My underfoot artwork is vital because I am not in the way.

A few nights ago I confessed that the muse possessed me and I stapled a new canvas to the wall. In a fury of gesso madness, I coated the canvas so that it might stretch and ready itself to reveal its secrets. Today I put on a second coat of gesso and also managed to cover myself with more gesso than actually made it onto the canvas. This has always been true of me: it is nearly impossible for me to put paint on anything without getting equal amounts on myself. Roger used to say that I only needed to walk within ten feet of a can of paint in order to wear half of it. Too true! During the process of painting I am never aware of my personal transformation into canvas. It is only after the fact that I discover the spatter pattern on my shirt and pants and shoes. And, today, while following the spatter trail to my feet (no shoes where involved today), my eyes went to the floor! It was glorious.

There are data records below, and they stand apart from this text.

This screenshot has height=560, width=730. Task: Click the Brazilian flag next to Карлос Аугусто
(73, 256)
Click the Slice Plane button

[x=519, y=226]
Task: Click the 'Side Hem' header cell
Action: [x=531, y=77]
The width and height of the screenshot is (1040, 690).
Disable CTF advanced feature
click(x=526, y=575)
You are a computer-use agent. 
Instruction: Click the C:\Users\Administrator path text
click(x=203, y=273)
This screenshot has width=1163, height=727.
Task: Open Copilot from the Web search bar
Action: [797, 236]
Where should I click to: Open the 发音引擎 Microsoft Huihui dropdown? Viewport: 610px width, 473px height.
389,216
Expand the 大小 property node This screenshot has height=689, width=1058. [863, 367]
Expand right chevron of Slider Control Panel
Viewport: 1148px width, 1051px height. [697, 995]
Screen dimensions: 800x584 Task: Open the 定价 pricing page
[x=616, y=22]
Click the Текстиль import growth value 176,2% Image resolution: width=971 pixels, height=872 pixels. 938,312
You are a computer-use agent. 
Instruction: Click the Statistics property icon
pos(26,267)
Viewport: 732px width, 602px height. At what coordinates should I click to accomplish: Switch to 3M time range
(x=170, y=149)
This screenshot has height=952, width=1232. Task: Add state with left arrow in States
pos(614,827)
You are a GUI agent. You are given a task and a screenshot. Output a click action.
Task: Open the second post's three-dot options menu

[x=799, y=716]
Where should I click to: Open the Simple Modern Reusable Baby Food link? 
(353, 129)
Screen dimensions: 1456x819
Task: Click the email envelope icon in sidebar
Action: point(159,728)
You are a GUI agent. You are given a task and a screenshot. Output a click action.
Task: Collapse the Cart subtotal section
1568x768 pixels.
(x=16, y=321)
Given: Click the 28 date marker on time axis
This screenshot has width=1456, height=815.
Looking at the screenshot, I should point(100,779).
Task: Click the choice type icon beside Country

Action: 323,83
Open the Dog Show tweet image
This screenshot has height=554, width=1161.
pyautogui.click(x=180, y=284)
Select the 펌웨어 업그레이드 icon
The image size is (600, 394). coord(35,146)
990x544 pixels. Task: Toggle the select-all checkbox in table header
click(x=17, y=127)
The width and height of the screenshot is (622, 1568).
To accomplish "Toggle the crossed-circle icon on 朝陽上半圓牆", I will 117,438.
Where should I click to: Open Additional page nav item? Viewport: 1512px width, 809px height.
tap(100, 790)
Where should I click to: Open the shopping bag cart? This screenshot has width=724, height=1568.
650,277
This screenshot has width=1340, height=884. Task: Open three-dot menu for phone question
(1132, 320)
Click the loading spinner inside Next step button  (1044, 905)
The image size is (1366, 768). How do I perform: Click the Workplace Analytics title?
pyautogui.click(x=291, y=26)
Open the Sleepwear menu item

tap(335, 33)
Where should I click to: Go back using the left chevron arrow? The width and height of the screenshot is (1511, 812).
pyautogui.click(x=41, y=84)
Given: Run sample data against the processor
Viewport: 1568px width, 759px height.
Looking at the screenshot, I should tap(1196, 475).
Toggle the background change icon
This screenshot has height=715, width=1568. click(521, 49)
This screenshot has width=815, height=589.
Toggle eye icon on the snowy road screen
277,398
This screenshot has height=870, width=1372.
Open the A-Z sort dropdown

Picasso famously said, “Every child is an artist. The problem is how to remain an artist once we grow up.” When we grow up we put down our big brushes, our spontaneity, our spirit of play and pick up our little inner critic, a need to impress others with our little brilliance, and the notion that “artist” is something you do. Adults forget that artistry is essentially curiosity in relationship with a moment. “Artist” is not a role, it is a way of being. What happens when you smear the paint simple to feel the smear, tear the paper for the sound, use vibrant orange to paint the broccoli tree against a purple streak that might be an indication of sky – or deep joy made manifest with the swipe of a brush. Every child knows that joy is purple today and another color tomorrow.

My underfoot artwork, now showing on the studio floor gallery, is the work of the inner child, the real artist. All of the critics say his work is vibrant, free, and alive. The artist is not concerned with the critics’ interpretation because he was distracted by the sun, left his brush unattended on the table, and went outside to swing. All the world is his studio and swinging is, after all, real work of the serious artist.